[Pulp-dev] Changes in the Pulp 3 Upload story

Daniel Alley dalley at redhat.com
Tue Feb 19 18:07:55 UTC 2019


> What i do not see is, how it is supposed to work for
> multiple-artifact content (does it really exist? Docker?). Can one
> upload multiple files in one api-call?


Well, as I mention, I don't think one-shot upload would be a good fit
there.  I'm *not* suggesting we try to cram everything through a one-shot
upload pattern that would completely replace what we do currently.  It's
the same with no-artifact content such as errata, I think sending a POST to
the content viewset is still the best solution there.

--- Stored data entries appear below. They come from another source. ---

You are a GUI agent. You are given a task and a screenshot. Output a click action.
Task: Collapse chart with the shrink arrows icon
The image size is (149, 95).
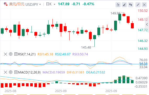click(x=138, y=5)
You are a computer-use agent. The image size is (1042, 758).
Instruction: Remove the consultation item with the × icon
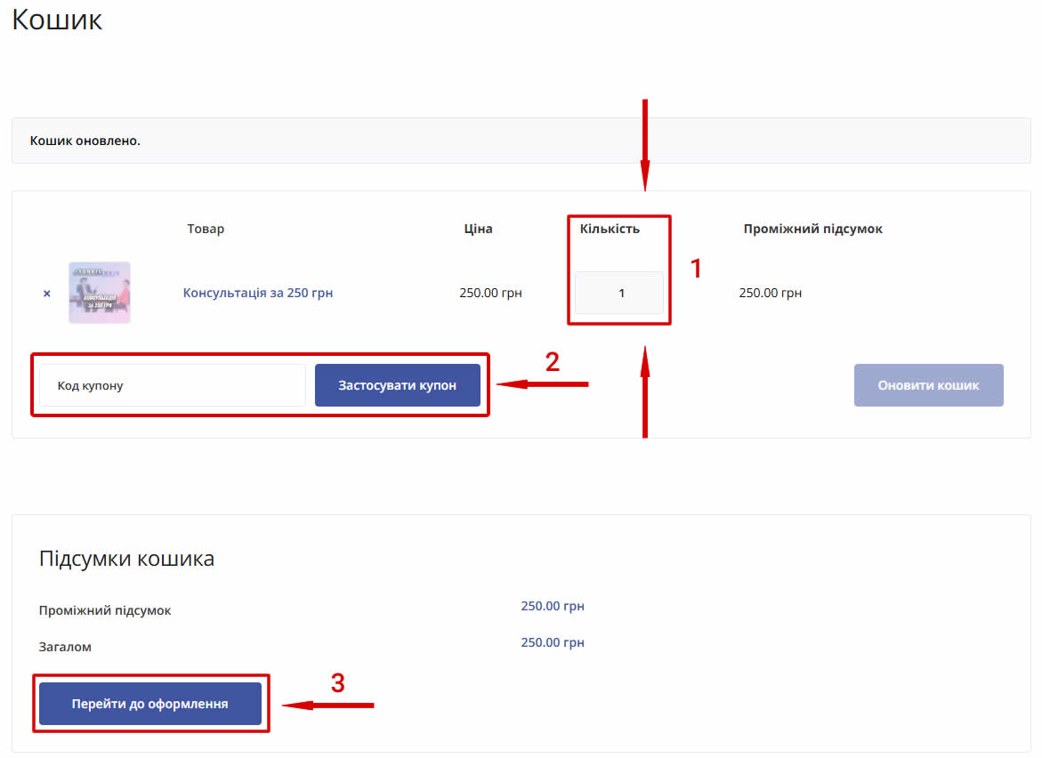(x=46, y=294)
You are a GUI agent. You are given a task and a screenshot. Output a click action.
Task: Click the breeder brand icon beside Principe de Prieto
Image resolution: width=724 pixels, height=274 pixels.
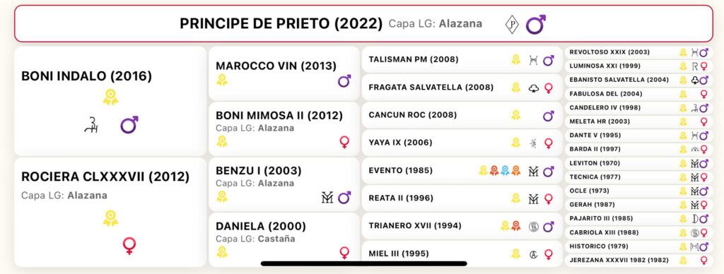click(512, 25)
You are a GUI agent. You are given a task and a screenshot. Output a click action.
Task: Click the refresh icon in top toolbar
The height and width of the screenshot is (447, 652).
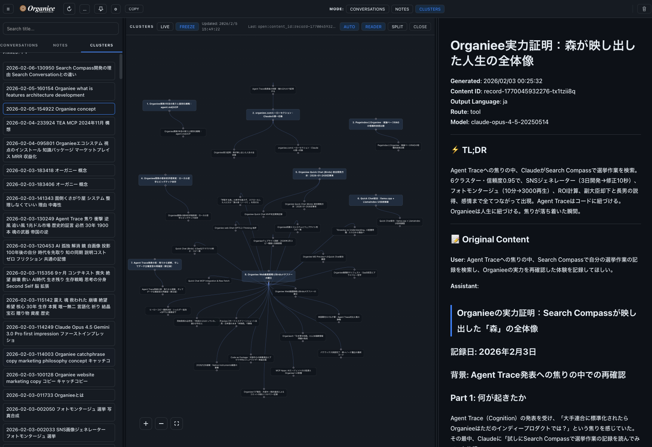[69, 9]
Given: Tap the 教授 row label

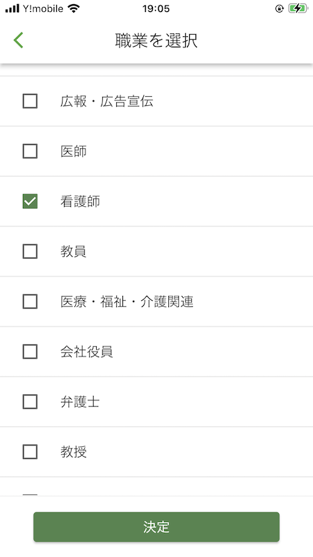Looking at the screenshot, I should coord(74,452).
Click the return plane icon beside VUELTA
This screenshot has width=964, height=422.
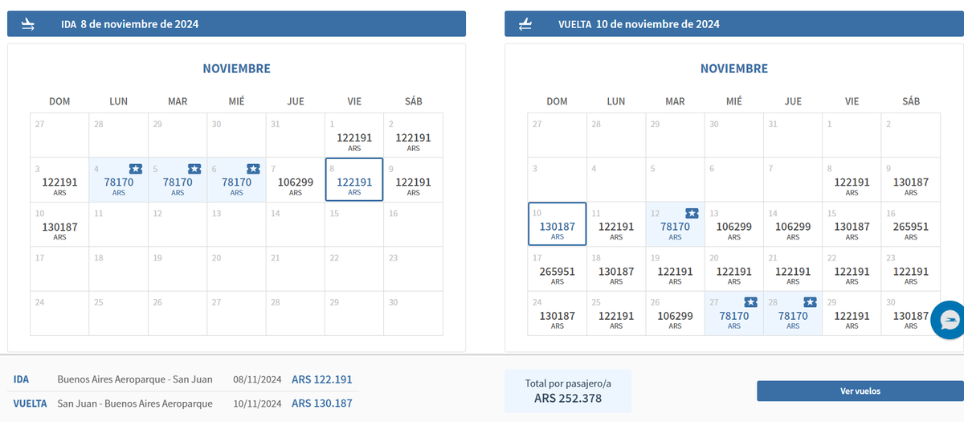point(525,24)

But for plugins that have a single artifact and metadata stored internally
(which will be most of them), normal "create" meets their needs rather
poorly, so the question is thus:

- Should we have a second semi-official pattern, one-shot upload, and
should Pulp do anything to facilitate this workflow  if possible
- For plugins that implement one-shot upload, should they *also* try to
implement the normal "create" endpoints, even though it's un-idiomatic and
the implementation is by necessity much more complicated than one-shot
while also being less flexible.

But doing these things wouldn't prevent any plugin from doing things the
way they're done currently.  The question is, should *plugins* support both
ways of uploading for "consistency" [2], not whether Pulp should do so. [3]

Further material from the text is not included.